A collective of western Sydney mums have come together to form an artistic group in the hope of inspiring their children to get creative and learn about their cultural roots.
The Women’s Creative Group initially came together to learn the traditional Indian and Nepalese art form, Madhubani. Connecting through the Westmead Public School, where all their children currently or previously studied, they bonded over a shared passion for art, leading them to explore other traditional Indian art forms.
“India has a rich tradition of folk arts, the custodians of which are the many tribes. Madhubani (Madhu — honey, Ban — forest) is a beautiful folk art from northern India. It was developed 2500 years ago in a region called Mithila, which is located in modern day India and Nepal,” said Smitha Shankavaram, one of the artists in the group.
“Traditionally, this form of painting was done with fingers, twigs, brushes, nib-pens, and matchsticks, using natural dyes and pigments. It is characterised by eye-catching geometrical patterns.”
During the Singular/Plural exhibition during the New Beginnings Festival for Refugee Week, the Women’s Creative Group will display a Madhubani painting depicting the Tree of Life — a figure that represents the interconnectedness of all life on our planet.
“It is a powerful symbol of hope, longevity and fertility. It represents that part of ourselves that stays pure despite difficult situations, as long as we are rooted spiritually. It symbolises regeneration, resurrection and sacred knowledge,” Ms Shankavaram said.
“The fine lines, dots and patterns in this work are characteristic of the Madhubani art form. The colour scheme of the painting was developed in response to the curatorial concept of Singular/Plural. While the central form of the tree and its leaves have been painted in unified shades of brown, the plurality of life forms found in its branches are presented in a variety of warm colours.”

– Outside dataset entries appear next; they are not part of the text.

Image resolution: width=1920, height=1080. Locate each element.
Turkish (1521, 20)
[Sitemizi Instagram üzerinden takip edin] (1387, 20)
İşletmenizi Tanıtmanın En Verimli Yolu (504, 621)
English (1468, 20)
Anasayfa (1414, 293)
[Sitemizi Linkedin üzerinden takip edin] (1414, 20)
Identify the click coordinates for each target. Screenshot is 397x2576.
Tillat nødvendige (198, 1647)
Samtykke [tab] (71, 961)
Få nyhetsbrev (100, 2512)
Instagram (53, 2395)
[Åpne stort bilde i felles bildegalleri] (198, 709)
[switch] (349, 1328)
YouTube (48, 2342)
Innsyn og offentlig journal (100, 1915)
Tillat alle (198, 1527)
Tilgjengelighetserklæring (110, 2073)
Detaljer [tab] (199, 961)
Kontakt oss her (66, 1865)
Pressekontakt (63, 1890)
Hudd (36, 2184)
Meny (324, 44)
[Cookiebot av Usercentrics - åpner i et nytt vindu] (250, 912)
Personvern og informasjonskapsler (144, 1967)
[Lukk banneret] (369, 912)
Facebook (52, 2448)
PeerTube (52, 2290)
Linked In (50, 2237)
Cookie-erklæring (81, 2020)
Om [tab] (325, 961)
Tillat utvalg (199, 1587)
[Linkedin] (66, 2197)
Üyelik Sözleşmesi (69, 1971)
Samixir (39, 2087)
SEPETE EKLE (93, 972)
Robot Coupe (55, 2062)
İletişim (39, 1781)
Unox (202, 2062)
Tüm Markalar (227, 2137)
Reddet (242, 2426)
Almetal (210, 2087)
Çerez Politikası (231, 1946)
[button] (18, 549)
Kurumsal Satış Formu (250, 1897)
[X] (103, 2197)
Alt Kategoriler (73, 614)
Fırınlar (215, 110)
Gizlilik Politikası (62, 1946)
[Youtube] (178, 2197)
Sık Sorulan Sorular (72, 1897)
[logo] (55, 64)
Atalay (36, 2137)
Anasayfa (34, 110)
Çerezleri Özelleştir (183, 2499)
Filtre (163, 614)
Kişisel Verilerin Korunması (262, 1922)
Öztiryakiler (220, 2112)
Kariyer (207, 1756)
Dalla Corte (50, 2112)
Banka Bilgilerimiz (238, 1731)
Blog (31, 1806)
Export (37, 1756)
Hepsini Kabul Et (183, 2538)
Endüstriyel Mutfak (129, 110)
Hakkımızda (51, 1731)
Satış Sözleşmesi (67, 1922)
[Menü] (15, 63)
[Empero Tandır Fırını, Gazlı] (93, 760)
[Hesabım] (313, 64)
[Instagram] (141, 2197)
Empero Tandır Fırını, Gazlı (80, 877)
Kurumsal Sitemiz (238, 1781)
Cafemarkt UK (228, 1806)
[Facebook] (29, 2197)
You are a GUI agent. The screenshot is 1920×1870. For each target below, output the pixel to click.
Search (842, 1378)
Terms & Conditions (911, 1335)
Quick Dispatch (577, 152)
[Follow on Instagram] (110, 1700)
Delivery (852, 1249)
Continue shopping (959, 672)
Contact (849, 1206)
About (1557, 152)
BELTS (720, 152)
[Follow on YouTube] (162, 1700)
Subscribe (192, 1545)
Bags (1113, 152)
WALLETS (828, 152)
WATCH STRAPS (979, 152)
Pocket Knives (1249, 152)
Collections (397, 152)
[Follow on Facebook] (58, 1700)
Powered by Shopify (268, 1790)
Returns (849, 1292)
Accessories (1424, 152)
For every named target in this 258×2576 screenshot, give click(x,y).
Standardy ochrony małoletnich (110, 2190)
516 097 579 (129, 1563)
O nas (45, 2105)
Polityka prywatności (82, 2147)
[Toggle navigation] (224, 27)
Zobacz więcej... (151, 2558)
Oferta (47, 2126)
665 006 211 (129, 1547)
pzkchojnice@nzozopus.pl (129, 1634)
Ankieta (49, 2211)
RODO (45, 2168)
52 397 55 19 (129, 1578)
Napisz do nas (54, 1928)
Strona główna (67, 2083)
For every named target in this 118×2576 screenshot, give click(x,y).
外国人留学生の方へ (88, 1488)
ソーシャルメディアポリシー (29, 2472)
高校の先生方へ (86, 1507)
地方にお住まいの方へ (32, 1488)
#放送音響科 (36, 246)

The Women’s Creative Group believe that through their artwork, they can inspire their children to cultivate their creative talent, and act as a bridge back to their cultural roots.
They use art projects as a means of showcasing the vibrancy of Indian traditional art forms. Through their participation in mural projects across Sydney, such as the Bondi Beach Graffiti Wall, Welcome Walls in Parramatta and the Mural for Peace in Mosman, they hope to demonstrate the fact that Australians are truly multicultural in spirit. At the same time, they endeavour to preserve their culture and traditions for their children, so that they are able to appreciate the value and true meaning of art.
The Women’s Creative Group comprises Latha Seeniraj, Smitha Shankavaram, Shubhangi Kapare Neelima Jagtap, Lokeswari Devi and Anuradha Jayaseelan.